REQUIREMENT: Copy each line from the entries that the word "arrow" appears in.

Source data:
BEGIN

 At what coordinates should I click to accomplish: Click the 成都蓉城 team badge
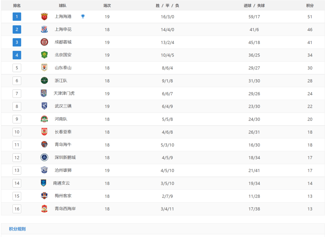[x=44, y=42]
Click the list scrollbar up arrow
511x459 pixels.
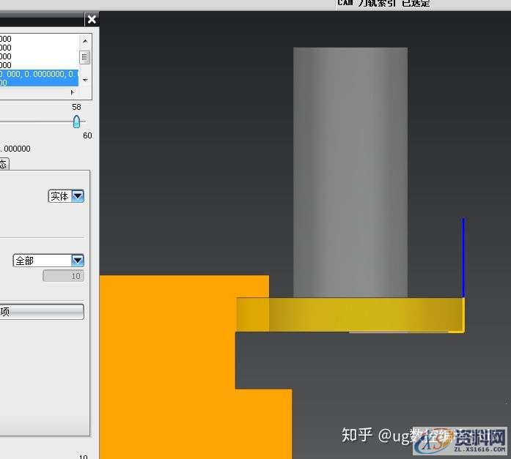[x=85, y=37]
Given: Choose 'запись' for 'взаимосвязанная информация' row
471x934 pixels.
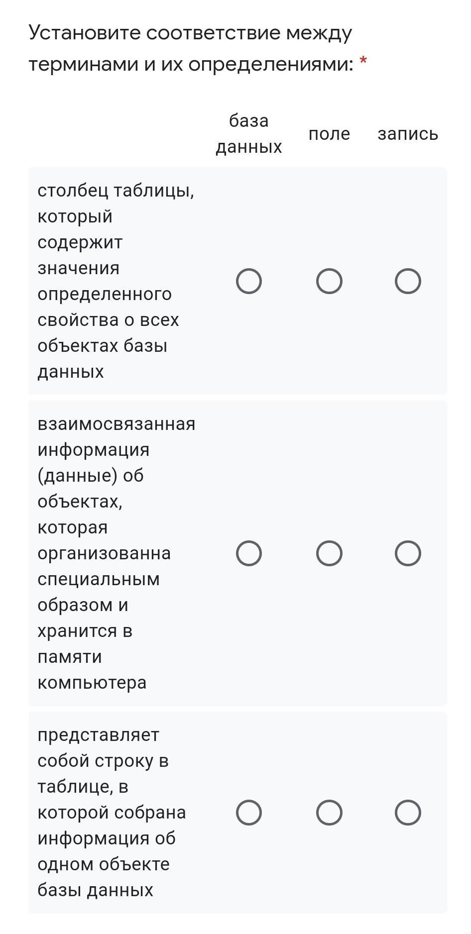Looking at the screenshot, I should click(x=408, y=553).
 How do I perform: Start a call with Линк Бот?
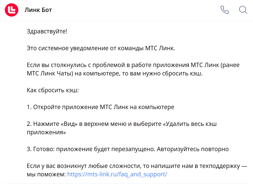[x=224, y=10]
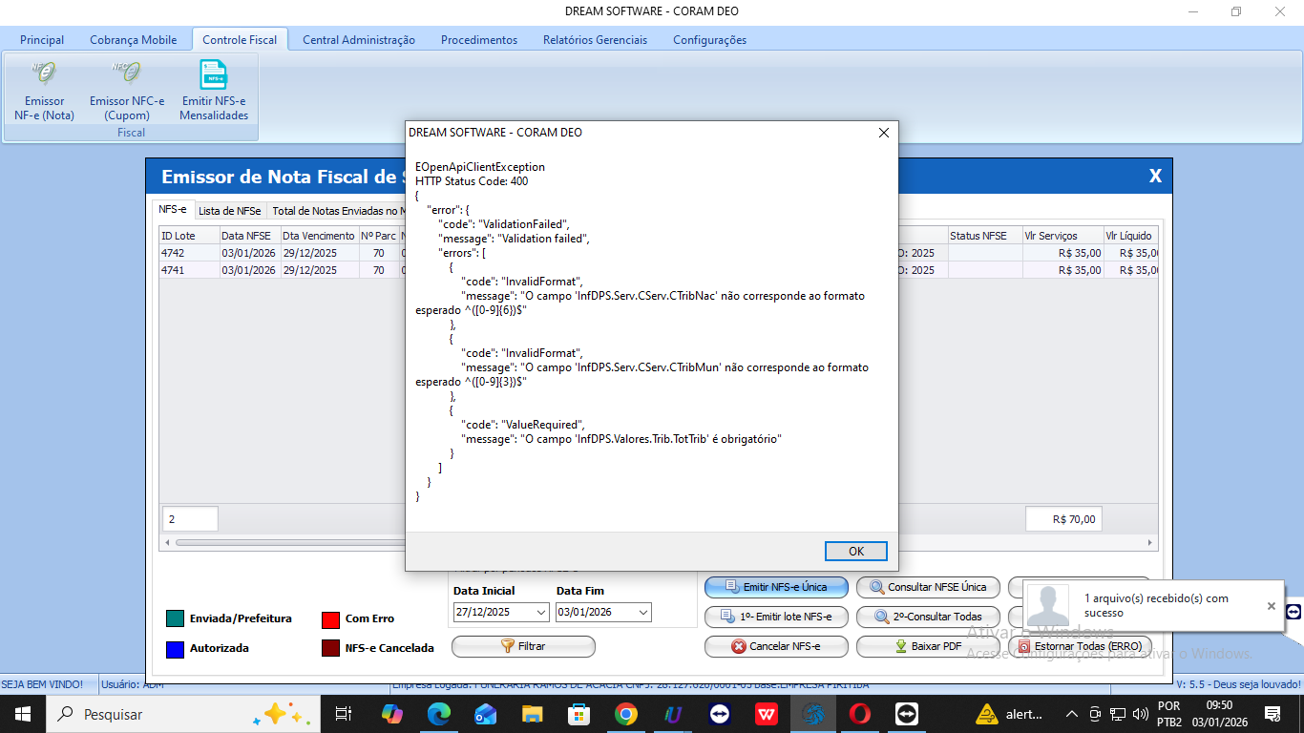This screenshot has height=733, width=1304.
Task: Switch to the Central Administração tab
Action: point(358,40)
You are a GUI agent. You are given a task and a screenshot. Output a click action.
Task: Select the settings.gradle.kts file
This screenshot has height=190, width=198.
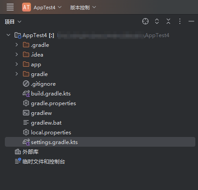tap(100, 142)
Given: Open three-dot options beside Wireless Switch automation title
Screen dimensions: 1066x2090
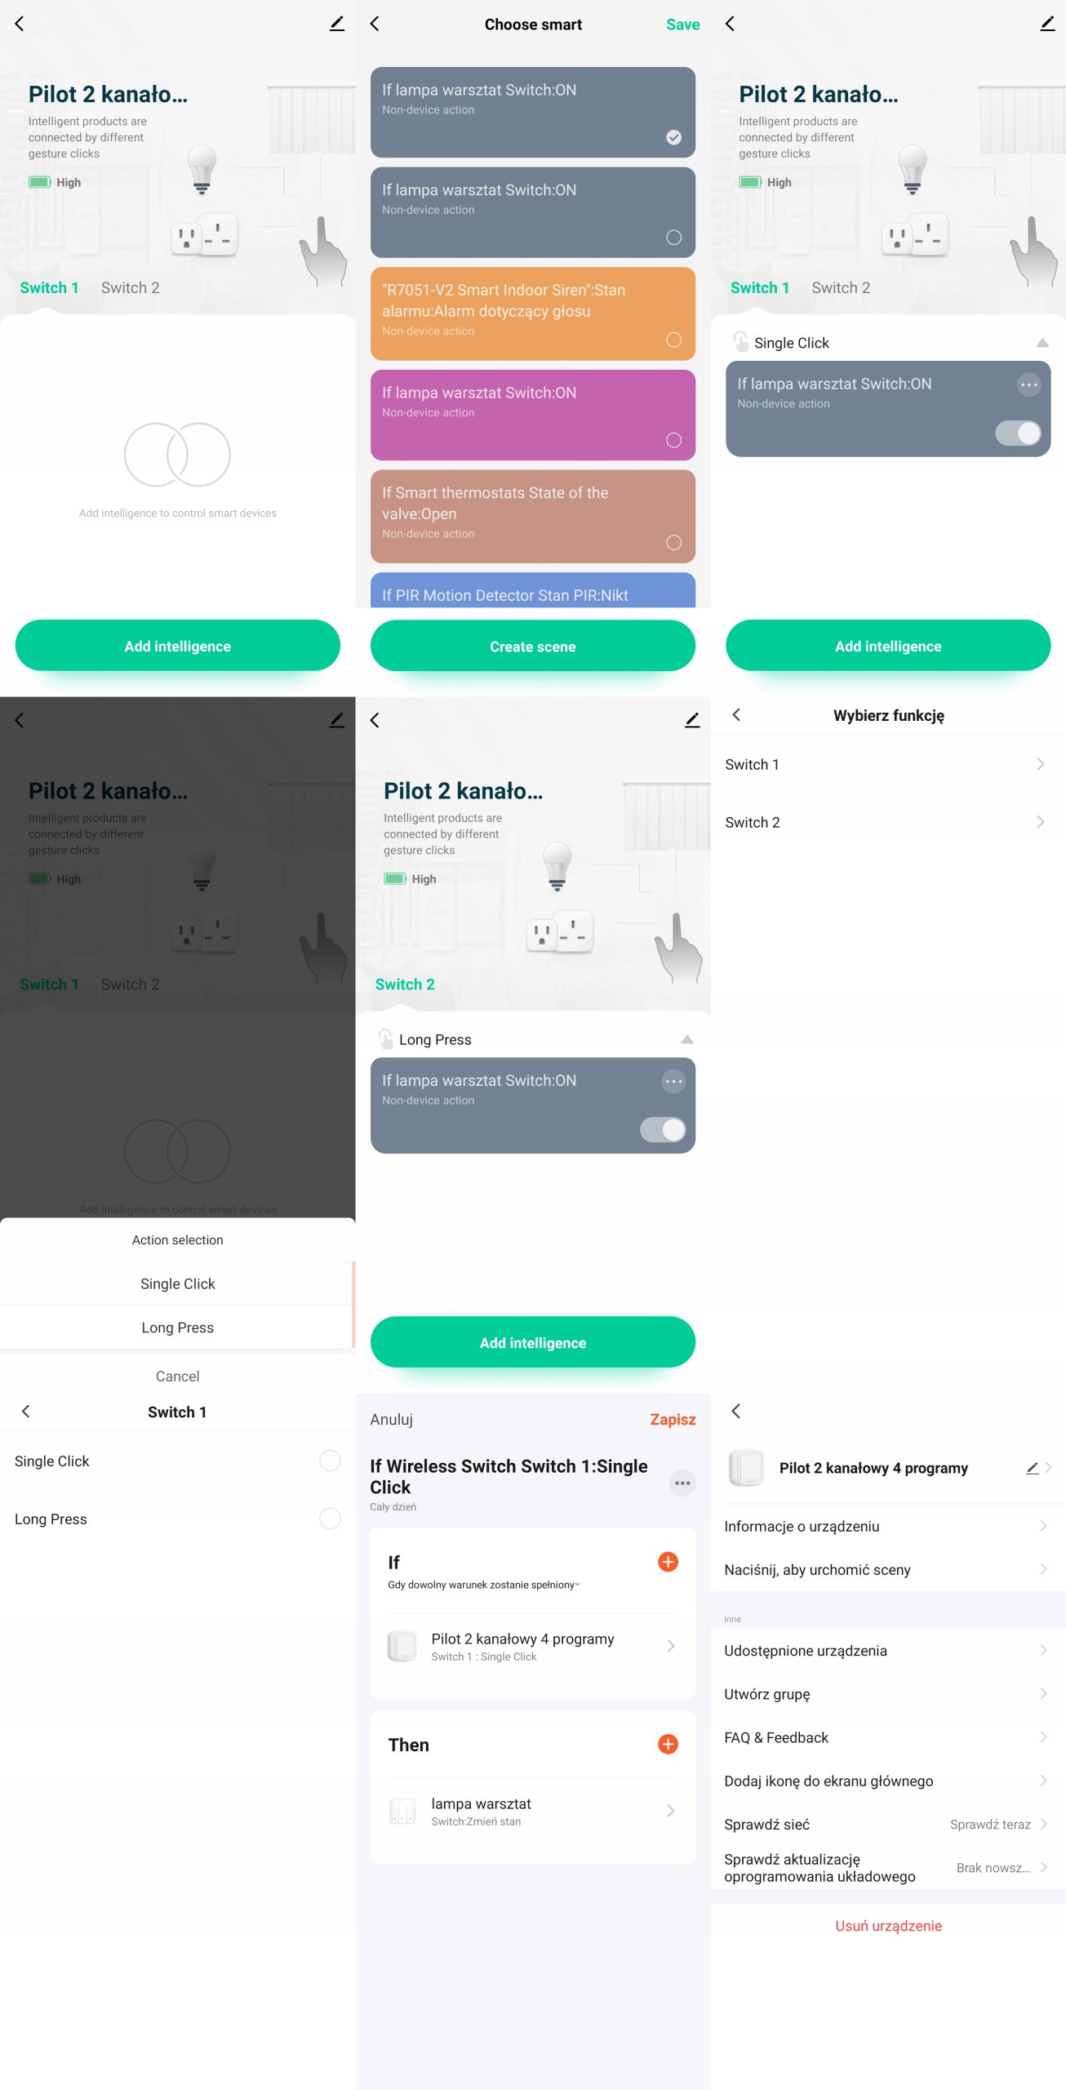Looking at the screenshot, I should pyautogui.click(x=682, y=1483).
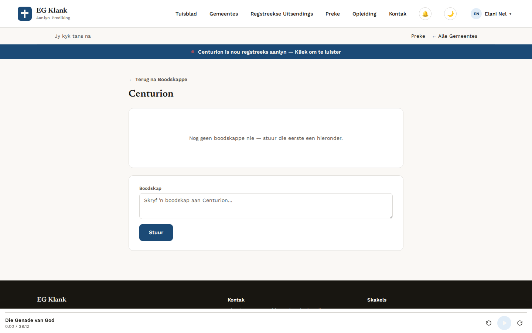Expand Elani Nel user menu
Image resolution: width=532 pixels, height=333 pixels.
498,14
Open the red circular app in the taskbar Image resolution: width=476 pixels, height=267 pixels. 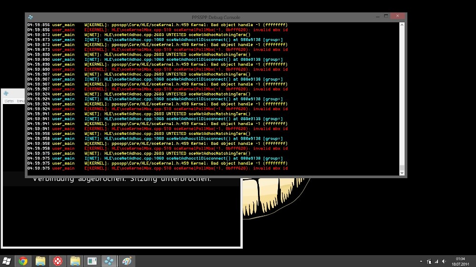tap(58, 261)
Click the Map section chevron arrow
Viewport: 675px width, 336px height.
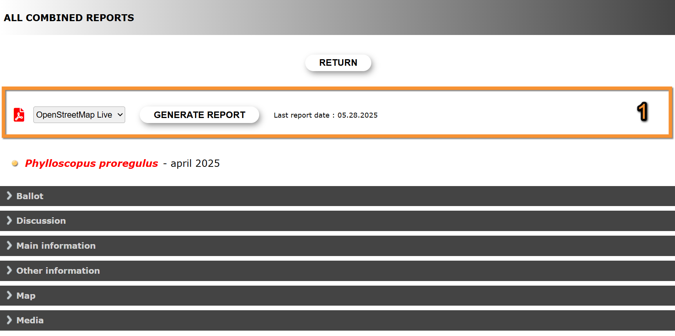[x=9, y=296]
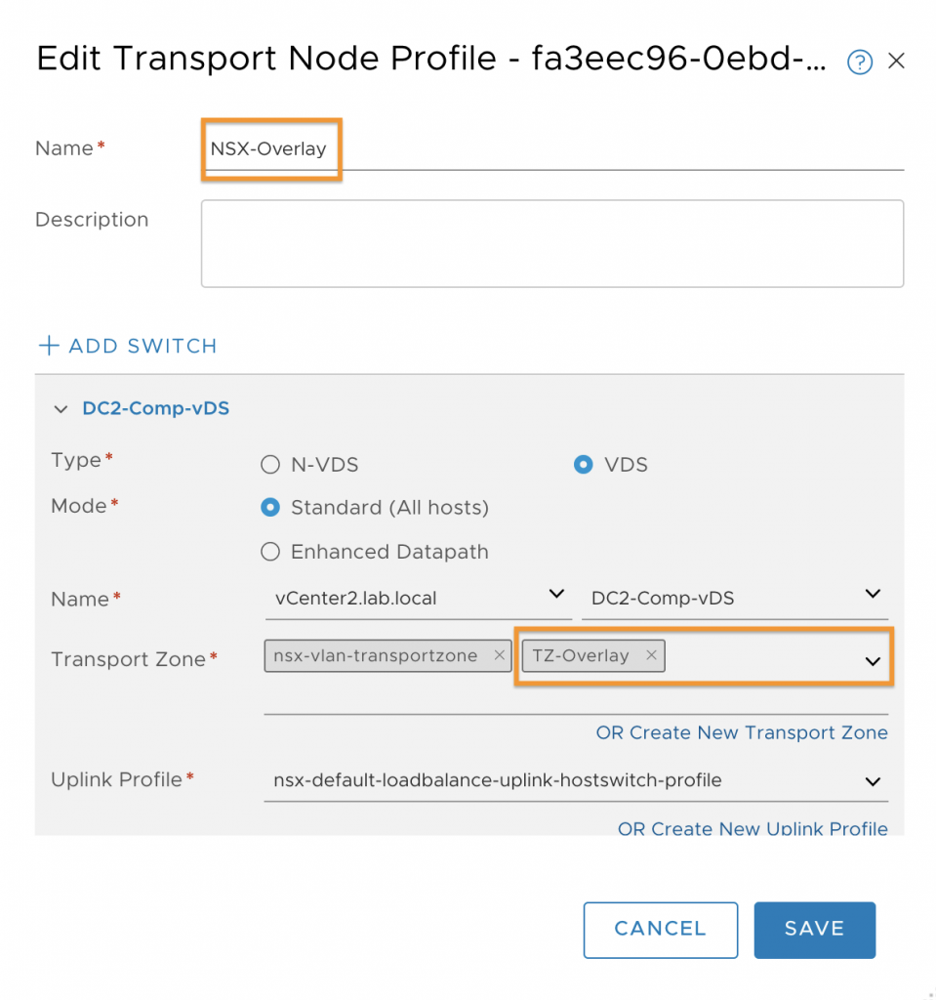936x1000 pixels.
Task: Remove the TZ-Overlay tag with its x
Action: click(x=651, y=655)
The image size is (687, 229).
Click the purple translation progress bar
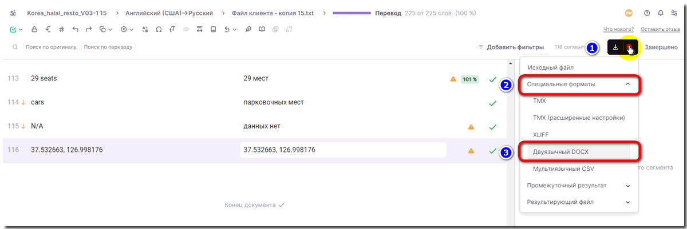[x=351, y=13]
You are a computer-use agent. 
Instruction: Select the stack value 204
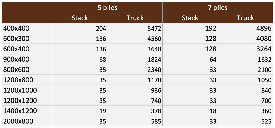[101, 29]
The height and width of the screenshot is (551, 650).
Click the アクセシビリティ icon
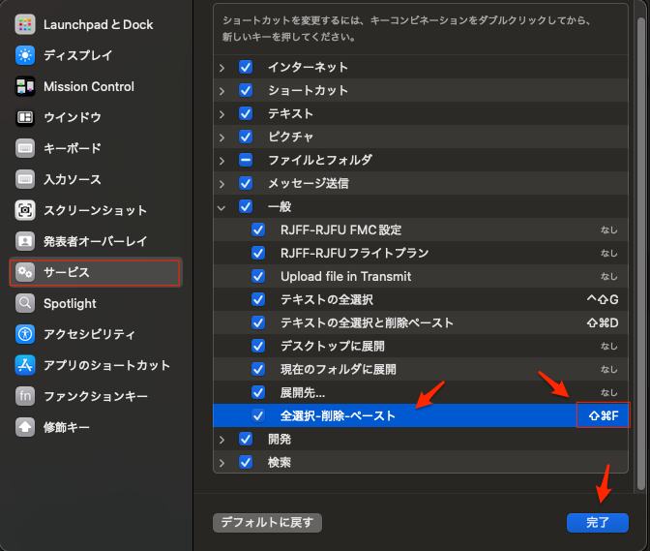click(x=25, y=334)
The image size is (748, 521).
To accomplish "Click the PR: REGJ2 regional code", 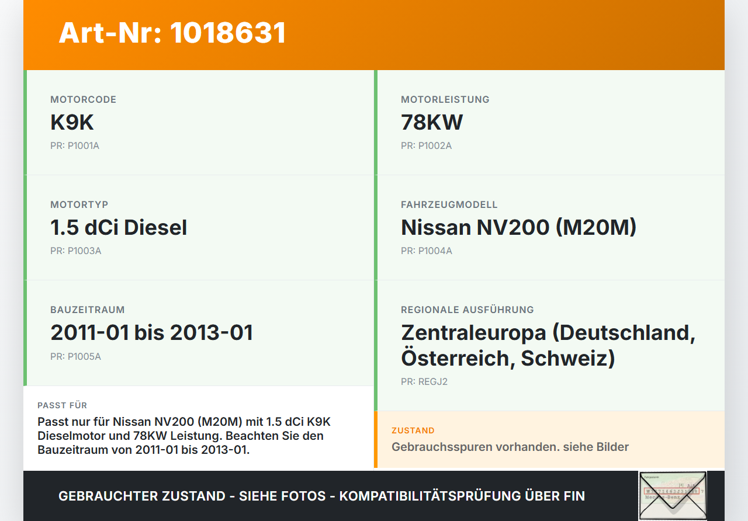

END

RESPONSE BELOW:
Click the list scrollbar up arrow
Click the Map section chevron arrow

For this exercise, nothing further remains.